Un assessore alla Cultura matto come Renato Nicolini, magari, in questa situazione di sfibrata agonia ci avrebbe visto un’opportunità, e chissà che cosa si sarebbe inventato per scavalcare con l’arte dell’effimero il declino inarrestabile del permanente. Ma a Roma non sembrano esserci energie né per l’effimero né per il permanente, e al momento la Rivoluzione Raggi consta soprattutto nel prendere tempo. Serve tempo per il Valle ma pure per il Cinema Aquila, un’altra storia istruttiva di questi giorni: bene sottratto al crimine organizzato, fu consegnato per qualche anno a gestori che lo fecero marciare. Poi si fece un bando per l’assegnazione “legale”. Il bando andò deserto. Bisognava rifarlo. Ma l’assessorato alla Cultura trovò la cosa lunga e complicata, e nell’attesa preferì consegnare il tutto al Municipio V, che ha passato le chiavi ai centri sociali di quartiere in “cogestione temporanea”. Amen. Se il Valle è chiuso in attesa di bando, l’Aquila è un po’ aperto un po’ no, un po’ in regola un po’ no, comunque in balia di una sorta di lotteria municipale alla quale non si capisce come partecipare e come vincere.

Un po’ sugli scudi e un po’ no è pure Zetema, la società “doppione” dell’assessorato alla Cultura (anzi: alla Crescita Culturale, ora si chiama così) della quale l’assessore Luca Bergamo ammette l’inopinato gigantismo, e la necessità di un “riordino dei ruoli anche per le leggi che obbligano a far questo”, giacché manco si capisce “chi lavora per Zetema e chi per il Comune”, e però anche qui calma e cautela. “Questo percorso va visto in parallelo a una nuova idea di guida per la città”, e “va guardato l’intero sistema”. Insomma: vedremo.

Se c’era una cosa che la città si aspettava nel consegnare il Campidoglio ai Cinque Stelle era il ritorno alla legalità e all’efficienza nelle procedure, lo smantellamento delle sovrastrutture opache che a Roma seppelliscono ogni atto burocratico di un qualche rilievo.
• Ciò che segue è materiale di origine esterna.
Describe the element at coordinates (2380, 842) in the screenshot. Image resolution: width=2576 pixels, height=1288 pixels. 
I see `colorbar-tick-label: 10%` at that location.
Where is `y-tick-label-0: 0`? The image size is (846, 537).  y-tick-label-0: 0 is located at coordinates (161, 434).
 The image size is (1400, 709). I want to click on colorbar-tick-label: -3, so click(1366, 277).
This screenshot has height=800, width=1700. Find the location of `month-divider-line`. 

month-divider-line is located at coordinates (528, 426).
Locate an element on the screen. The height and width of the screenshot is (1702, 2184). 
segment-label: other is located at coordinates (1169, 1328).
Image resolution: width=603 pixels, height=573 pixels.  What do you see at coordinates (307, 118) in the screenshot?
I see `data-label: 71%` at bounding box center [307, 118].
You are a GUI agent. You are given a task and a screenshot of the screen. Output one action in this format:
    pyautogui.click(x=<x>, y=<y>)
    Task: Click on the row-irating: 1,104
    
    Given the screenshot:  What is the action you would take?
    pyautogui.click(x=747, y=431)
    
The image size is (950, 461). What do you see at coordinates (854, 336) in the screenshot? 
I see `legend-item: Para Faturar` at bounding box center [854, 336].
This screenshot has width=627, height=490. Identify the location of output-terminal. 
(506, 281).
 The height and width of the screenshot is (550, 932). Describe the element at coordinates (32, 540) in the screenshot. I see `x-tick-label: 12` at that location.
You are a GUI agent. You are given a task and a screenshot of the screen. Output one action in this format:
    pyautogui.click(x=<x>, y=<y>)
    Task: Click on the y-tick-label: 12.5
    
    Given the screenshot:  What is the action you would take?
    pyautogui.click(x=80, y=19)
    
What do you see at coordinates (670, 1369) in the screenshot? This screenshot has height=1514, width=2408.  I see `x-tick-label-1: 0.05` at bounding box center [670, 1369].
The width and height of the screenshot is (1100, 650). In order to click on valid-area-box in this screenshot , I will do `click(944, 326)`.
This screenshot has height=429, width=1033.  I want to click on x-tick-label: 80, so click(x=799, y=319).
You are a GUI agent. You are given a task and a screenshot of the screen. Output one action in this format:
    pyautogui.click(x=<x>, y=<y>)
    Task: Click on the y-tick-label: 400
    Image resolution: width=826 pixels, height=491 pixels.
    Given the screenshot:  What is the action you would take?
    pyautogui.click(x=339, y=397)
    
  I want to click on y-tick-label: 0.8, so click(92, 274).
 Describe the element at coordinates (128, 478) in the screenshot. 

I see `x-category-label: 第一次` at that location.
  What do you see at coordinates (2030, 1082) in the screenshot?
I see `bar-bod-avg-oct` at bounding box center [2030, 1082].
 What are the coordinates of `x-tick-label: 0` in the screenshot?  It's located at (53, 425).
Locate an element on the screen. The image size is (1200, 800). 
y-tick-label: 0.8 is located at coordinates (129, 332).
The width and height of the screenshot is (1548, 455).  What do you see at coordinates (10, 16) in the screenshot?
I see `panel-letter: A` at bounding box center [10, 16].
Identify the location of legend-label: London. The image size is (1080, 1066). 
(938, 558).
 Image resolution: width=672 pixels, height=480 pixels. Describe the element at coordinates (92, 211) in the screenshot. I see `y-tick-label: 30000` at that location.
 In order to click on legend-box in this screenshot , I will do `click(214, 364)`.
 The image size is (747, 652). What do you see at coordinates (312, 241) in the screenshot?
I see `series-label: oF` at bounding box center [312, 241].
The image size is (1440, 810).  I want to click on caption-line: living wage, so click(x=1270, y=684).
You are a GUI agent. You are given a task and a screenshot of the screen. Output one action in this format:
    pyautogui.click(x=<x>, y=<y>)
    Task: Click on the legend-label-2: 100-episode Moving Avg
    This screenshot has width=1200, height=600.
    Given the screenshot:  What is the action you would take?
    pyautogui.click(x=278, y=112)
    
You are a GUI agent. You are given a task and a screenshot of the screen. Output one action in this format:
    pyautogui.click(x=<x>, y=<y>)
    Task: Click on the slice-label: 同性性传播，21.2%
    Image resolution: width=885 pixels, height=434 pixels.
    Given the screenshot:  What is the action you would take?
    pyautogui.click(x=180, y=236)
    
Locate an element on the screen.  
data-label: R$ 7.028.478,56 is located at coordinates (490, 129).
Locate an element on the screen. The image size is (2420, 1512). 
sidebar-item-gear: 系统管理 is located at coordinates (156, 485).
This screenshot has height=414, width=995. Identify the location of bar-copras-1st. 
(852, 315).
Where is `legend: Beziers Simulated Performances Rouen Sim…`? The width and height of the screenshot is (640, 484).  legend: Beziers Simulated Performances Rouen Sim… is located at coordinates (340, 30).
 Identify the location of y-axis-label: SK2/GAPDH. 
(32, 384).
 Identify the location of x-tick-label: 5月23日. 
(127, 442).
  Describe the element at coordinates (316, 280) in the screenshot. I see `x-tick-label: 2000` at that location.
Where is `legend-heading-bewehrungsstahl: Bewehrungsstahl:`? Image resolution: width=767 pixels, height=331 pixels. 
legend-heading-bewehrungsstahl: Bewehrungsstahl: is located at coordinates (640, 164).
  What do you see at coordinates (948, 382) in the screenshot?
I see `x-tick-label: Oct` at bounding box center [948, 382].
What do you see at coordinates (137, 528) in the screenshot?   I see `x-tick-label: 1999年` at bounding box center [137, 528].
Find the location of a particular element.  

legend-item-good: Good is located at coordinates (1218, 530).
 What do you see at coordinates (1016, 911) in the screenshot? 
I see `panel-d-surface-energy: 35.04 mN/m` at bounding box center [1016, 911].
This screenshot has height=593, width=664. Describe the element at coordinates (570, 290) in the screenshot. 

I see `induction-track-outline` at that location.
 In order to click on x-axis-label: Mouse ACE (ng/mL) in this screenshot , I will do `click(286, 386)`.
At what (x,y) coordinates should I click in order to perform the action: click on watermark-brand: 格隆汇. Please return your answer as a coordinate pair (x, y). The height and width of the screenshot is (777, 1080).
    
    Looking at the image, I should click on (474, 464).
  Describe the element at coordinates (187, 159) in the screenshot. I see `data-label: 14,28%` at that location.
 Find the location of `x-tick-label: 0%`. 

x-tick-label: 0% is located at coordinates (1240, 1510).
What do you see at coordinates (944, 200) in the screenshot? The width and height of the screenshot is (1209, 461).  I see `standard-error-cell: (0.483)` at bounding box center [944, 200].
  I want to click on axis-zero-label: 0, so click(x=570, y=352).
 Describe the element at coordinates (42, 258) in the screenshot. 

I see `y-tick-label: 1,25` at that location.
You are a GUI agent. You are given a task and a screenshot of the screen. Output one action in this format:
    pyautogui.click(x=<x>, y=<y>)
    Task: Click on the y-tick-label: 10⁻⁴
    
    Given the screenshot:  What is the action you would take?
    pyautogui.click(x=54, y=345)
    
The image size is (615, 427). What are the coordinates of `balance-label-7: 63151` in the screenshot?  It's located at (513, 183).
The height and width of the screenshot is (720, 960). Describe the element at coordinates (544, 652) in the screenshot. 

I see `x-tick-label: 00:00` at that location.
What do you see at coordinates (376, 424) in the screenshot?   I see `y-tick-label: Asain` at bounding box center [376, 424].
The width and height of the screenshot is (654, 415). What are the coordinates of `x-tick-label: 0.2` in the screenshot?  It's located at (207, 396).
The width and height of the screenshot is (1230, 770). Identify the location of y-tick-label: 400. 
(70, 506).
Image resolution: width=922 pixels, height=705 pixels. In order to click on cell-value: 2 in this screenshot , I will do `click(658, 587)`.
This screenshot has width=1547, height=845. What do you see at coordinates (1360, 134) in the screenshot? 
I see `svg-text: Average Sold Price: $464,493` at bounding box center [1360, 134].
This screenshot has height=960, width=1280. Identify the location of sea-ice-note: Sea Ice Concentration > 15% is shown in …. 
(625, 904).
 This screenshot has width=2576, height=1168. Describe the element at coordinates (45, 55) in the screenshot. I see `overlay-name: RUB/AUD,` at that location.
La Cultura, forse, era il bandolo della matassa più aggredibile, perché assai meno aggrovigliato di Ama, dei trasporti o dei contratti dei dipendenti comunali. Non serve un Marco Aurelio per dirimere la questione di un teatro o di un cinema, né per provvedere alla ordinaria manutenzione dei musei.

Magari si è ancora in tempo per dare la sterzata necessaria dopo la stagione tristissima del commissariamento. Magari – ed è questo il retropensiero di molti – quella sterzata è inutile aspettarla perché non c’è il coraggio di darla, o forse mancano le competenze, oppure non ci si vuole fare nuovi nemici giacché assegnare a Tizio significa scontentare molti Semproni. E alla fine, par di capire, meglio procedere anche qui “alla romana”, o meglio alla “romanella”, espressione che in città indica la mano di gesso data sulle crepe per far sembrare nuova una parete scassata, e tirare avanti finchè si può.